What is the right retry count for a failing subagent?
Two retries is a reasonable default for transient failures (network timeouts, temporary API errors). For logic failures (the agent returns an error because the input doesn’t match what it expects), retrying with the same input will fail again. Distinguish error types in your error handling and only retry transient failures. For logic failures, escalate to the orchestrator.
How do I keep subagent definitions synchronized with code changes?

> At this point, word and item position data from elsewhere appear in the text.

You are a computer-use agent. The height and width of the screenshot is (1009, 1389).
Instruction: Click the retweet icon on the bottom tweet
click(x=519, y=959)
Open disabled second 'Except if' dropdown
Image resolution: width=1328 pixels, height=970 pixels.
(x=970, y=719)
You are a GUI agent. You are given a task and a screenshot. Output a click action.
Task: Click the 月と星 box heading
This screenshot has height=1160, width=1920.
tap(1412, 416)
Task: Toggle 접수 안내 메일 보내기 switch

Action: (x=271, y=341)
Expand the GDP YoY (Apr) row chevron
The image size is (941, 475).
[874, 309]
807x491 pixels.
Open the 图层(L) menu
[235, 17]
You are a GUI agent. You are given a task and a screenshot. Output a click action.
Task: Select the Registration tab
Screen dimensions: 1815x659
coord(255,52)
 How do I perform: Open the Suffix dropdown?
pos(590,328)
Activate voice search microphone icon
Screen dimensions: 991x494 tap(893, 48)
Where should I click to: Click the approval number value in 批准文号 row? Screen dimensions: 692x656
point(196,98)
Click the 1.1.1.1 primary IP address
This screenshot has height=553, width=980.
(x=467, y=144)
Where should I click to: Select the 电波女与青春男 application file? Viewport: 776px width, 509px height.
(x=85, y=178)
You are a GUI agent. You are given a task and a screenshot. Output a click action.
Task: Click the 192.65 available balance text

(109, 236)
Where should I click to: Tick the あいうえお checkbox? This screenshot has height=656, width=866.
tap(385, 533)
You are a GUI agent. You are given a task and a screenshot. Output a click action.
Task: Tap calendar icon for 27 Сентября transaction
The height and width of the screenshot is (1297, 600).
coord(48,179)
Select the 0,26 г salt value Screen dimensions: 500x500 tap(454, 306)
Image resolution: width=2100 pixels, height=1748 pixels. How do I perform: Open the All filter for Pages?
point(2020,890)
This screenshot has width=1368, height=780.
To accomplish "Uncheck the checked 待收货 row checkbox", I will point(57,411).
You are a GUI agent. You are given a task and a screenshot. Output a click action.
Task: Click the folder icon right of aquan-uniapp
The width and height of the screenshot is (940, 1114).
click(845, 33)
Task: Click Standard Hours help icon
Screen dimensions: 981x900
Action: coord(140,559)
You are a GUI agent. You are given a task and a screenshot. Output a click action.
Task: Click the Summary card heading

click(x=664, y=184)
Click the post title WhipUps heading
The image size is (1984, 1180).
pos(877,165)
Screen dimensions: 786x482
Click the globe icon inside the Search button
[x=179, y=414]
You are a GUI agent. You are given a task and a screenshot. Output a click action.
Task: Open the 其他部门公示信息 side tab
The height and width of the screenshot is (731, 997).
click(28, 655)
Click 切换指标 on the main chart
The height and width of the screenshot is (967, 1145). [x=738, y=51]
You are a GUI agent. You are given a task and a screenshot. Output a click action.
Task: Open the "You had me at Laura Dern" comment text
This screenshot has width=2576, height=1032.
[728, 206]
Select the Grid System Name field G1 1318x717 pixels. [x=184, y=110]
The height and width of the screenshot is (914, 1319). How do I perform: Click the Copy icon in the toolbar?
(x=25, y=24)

Treat AGENTS.md changes as code changes that require review. When a function signature changes, the corresponding subagent’s input schema should be updated in the same PR. Consider adding a CI check that validates AGENTS.md definitions against your actual codebase structure (e.g., verifying that file paths referenced in agents exist).
What is the performance impact of using subagents vs. a single agent?
Subagents add latency: each invocation has API round-trip overhead plus the context initialization cost. For sequential workflows, this adds up. The payoff is context isolation and specialization — but if you are running subagents sequentially and each one is small, a single well-structured prompt might be faster and cheaper. Subagents provide the most value when they run in parallel or when task complexity genuinely requires isolation.
Putting It Together
The twelve practices in this article form a coherent system, not a checklist. Single-responsibility design enables tool restriction. Tool restriction enables cost optimization. Cost optimization requires per-subagent tracking. Tracking requires naming conventions and logging. Logging enables debugging. Debugging requires good error contracts. Error contracts require testing. Testing requires versioned definitions.
Start with the practices that address your current biggest pain points:
- If agents are producing inconsistent output: Best Practices 1, 6, and 12
- If costs are higher than expected: Best Practices 3, 9, and 6
- If debugging is hard: Best Practices 8, 7, and 10
- If maintenance is painful: Best Practices 11, 10, and 12
For the architecture patterns that complement these practices — specifically how subagents compose into larger multi-agent systems — see our Claude Code agent teams guide. For the skills layer that sits alongside subagents in a mature Claude Code setup, read how to write Claude Code skills. For comprehensive hook-based observability across your entire subagent system, the Claude Code hooks complete reference covers every event type you can instrument.
Browse real production AGENTS.md files that apply these patterns in our rules gallery.
The gap between a working demo and a reliable production system is not API knowledge — it is design discipline. Single-responsibility definitions, explicit contracts, and systematic testing are the same principles that make any software system maintainable. Subagents are no different. Apply the same rigor you would to any other production code and they will reward you with consistency, debuggability, and predictable costs.